Vancomycin-resistant enterococcal meningitis/ventriculitis (VRE meningitis/ventriculitis)
is very rare and only reported in the form of case report and case series in literature.
Limited therapeutic options are available for vancomycin-resistant CNS infections
and best possible therapy has not been established.[[15]],[[16]] VRE infections are successfully treated with antibiotics such as linezolid, daptomycin,
quinupristin-dalfopristin, rifampicin, and gentamicin.[[17]],[[18]],[[19]] The first case of treatment of VRE meningitis with linezolid was reported in 2001.
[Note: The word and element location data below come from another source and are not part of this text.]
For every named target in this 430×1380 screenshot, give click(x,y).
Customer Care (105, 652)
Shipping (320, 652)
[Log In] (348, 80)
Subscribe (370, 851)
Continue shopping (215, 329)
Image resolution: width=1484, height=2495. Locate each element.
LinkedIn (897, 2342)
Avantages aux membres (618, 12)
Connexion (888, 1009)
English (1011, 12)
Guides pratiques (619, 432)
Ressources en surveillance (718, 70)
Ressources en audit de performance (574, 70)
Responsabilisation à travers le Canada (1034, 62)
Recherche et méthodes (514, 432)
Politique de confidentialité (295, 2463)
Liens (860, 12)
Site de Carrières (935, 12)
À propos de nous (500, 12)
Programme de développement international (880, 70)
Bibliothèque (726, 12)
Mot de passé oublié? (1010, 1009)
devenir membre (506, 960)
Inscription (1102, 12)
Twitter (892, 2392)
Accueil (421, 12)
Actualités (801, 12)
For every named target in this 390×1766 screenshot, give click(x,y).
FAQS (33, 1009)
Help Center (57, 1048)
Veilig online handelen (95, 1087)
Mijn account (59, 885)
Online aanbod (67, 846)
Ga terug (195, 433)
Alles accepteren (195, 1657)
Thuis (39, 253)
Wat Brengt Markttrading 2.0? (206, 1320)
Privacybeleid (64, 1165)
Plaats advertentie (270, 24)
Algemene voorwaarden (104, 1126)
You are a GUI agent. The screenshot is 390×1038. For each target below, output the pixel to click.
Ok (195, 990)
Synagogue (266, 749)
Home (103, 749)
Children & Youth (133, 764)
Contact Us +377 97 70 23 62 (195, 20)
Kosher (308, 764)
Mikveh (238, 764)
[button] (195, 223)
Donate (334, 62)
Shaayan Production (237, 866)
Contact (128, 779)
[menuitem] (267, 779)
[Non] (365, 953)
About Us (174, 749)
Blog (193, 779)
Linezolid has good meningeal penetration and is used alone or in combination with
other susceptible antibiotics for VRE meningitis/ventriculitis with favorable clinical
outcome.[[20]],[[21]],[[22]],[[23]]
Intrathecal or intraventricular antibiotics have been increasingly utilized in cases
of nosocomial meningitis/ventriculitis when systemic therapy is unable to sterilize
CSF. Antibiotics used for intrathecal or intraventricular route for cases of VRE meningitis/ventriculitis
are linezolid, gentamicin, daptomycin, chloramphenicol, and quinupristin/dalfopristin.[[15]],[[24]],[[25]],[[26]],[[27]] Removal of infected hardware like VP shunt is also recommended for better treatment
outcome.[[28]] Although reported mortality is high with enterococcal CNS infection,[[5]],[[13]] timely initiation of appropriate therapy improves outcomes.
Conclusions
Enterococcal meningitis should be suspected in patients who developed CNS infection
during hospital stay, especially after neurosurgical procedures. As enterococcal meningitis
is associated with significant mortality, early recognition and appropriate therapeutic
intervention have prime importance for good clinical outcome.